Fresh meat and processed meat products are of high quality for human nutrition, but they are perishable foods that need to be properly processed and handled to preserve their sensory and safety qualities and extend their shelf life to avoid wastage [1,2,3,4]. The oxidation of lipids and proteins of muscle foods (fresh and processed meat products) is a major issue, also related to chemical degradation. For example, oxidation alters colour, odour, and texture of meat products, as well as decreases the nutritional quality [5,6]. Meat quality deterioration is the consequence of a multitude of factors and depends partly on the inner properties of meat products such as composition and ingredients and external properties such as oxygen, light exposure, and temperature [7]. Phospholipids and triglycerides as major components of muscle foods contain high amounts of polyunsaturated fatty acids, which are highly susceptible to oxidation in the presence of pro-oxidant components such as oxygen, enzymes, or metals [6]. The primary products of lipid oxidation, hydroperoxides, do not have odour or aroma, but they are unstable and can result in aldehydes, ketones, alcohols, esters, and acids, as secondary by-products, which are responsible for the development of off-odours and off-flavours [6]. Aldehydes also react with proteins resulting in changes in the sensory and nutritional features of meat [8,9].
Meat and meat products are further susceptible to microbial contamination due to their high-water activity/content favouring physical, chemical, and sensorial changes along the production chain (processing, storage, and distribution). As such, the growth and proliferation of harmful microorganisms result in product spoilage and quality loss [5]. Listeria monocytogenes, Escherichia coli, Salmonella typhimurium, Bacillus cereus, Salmonella enteritidis, Staphylococcus aureus, and Yersinia enterocolitica are among the frequent microorganisms involved with foodborne illnesses and, in extreme cases, death [2,10]. Due to cross-contamination caused by spoilage food microorganisms, much emphasis has been placed on the safety aspect of foods in recent years. Consequently, innovative technologies and strategies continuously seek solutions to ensure fresh meat and meat products safety [11].

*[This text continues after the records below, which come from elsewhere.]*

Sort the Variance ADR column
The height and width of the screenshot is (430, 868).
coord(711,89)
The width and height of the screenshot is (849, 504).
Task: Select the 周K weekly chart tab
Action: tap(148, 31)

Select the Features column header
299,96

Meat packaging plays different and important roles where its primary functions are to prevent product spoilage and quality loss resulting in increasing the shelf life, reducing wastage, increasing consumer acceptability, ensuring information transmission, and facilitating storage and transport. Changes in dietary habits and lifestyles boosted packaging to put more emphasis on convenience and sustainability besides safety. Innovative packaging emerged as solutions not only to extend product quality and shelf life but also to monitor its quality during transportation and storage. Active and intelligent packaging are technologies adopted in recent years to ensure product traceability, safety, and quality [12]. The active packaging is designed to protect and preserve packed food through interacting and/or modifying the package headspace, hence extending the shelf life of foods, and consequently improving its safety [13]. Intelligent packaging is designed to provide consumers feedback after interacting and/or monitoring the packed product quality during storage and transport up to consumption [1,14,15].

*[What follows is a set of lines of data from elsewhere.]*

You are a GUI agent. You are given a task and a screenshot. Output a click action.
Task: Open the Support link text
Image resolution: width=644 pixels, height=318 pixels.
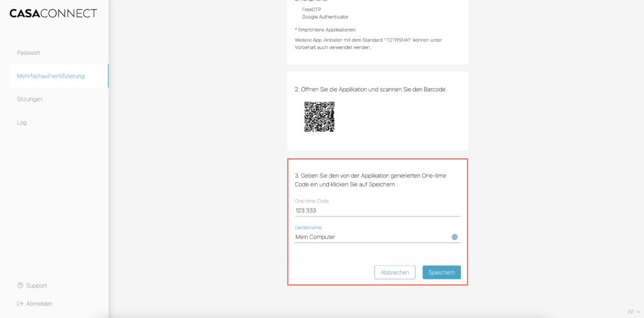tap(36, 285)
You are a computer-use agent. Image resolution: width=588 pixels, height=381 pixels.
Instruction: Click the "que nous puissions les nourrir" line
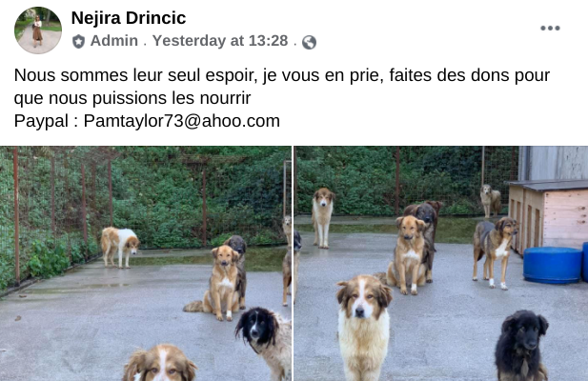coord(132,98)
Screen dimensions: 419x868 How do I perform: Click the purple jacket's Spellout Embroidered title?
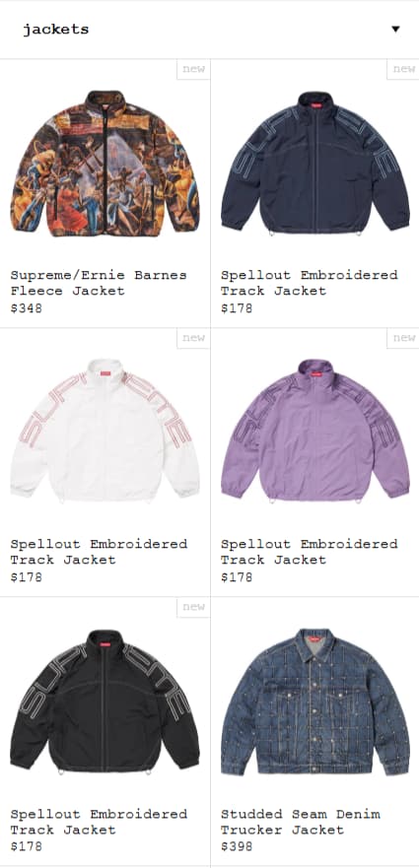[x=310, y=552]
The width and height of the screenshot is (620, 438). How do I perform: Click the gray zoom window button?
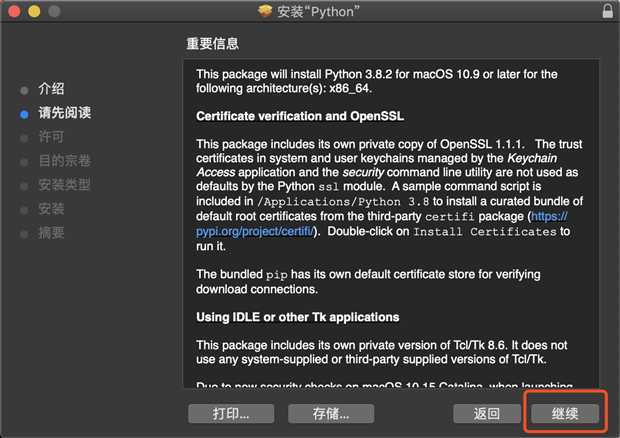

Among the innovative packaging approaches, electrospinning has gained a lot of interest in the biomedical sector and food industry including meat packaging [14,15,16,17]. The incorporation of electrospun nanofibres as nanocarriers demonstrated vast advantages in drugs formulation and delivery due to their stability and improved bioavailability [18]. For instance, electrospinning enabled the formation of nano-drug delivery systems for the treatment of different diseases such as cancer [18]. These nanofibres have also been applied in bone tissue engineering to enhance encapsulated bone mineral release due to the resemblance between electrospun fibres and the native tissues [19,20]. In food packaging, electrospun nanofibres can improve the barrier and antimicrobial properties of materials due to their functional properties. These nanofibres may also be used as nanosensors for the detection and monitoring of food conditions during transport and storage [21]. This opens doors to their use for the packaging of dried foods such as wheat flour, rice, grains, and dried fruits, and fresh products such as fruits, vegetables, meats, and ready-to-eat meals [22].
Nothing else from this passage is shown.